■ RECORD EXCERPTS

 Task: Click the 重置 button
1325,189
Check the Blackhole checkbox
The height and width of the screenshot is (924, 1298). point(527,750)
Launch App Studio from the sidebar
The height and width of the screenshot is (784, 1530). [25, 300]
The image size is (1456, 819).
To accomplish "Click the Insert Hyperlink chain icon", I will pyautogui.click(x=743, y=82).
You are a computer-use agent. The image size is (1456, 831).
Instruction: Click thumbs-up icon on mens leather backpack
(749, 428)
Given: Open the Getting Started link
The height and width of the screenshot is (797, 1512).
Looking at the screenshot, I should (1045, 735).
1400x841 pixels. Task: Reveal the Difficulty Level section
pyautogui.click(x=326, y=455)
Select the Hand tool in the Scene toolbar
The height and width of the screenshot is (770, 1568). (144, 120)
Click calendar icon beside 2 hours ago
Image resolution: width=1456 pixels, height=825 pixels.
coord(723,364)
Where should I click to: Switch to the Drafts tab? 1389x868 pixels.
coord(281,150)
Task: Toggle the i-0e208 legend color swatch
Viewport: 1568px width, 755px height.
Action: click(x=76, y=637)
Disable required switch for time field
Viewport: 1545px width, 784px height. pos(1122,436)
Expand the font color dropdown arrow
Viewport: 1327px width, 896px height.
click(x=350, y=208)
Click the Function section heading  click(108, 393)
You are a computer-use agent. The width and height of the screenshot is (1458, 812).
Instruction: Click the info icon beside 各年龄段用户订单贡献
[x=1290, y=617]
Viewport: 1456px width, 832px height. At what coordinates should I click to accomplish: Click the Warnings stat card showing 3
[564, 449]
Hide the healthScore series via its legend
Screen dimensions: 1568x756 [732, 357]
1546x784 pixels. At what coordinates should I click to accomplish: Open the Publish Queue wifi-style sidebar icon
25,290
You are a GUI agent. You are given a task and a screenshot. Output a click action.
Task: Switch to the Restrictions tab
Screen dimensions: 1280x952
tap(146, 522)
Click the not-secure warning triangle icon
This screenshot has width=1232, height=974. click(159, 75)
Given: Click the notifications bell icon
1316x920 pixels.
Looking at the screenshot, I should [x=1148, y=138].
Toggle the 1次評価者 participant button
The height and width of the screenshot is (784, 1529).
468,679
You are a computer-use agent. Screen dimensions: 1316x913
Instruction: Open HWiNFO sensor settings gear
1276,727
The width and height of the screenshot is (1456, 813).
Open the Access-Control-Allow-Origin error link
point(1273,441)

■ WHAT TO WORK ON
Find the lines in the entries above where "size" occurs, and copy each of them.

■ RESULT OF THIS EXERCISE
The image size is (1456, 819).
You are a computer-use agent. The image size is (1456, 831).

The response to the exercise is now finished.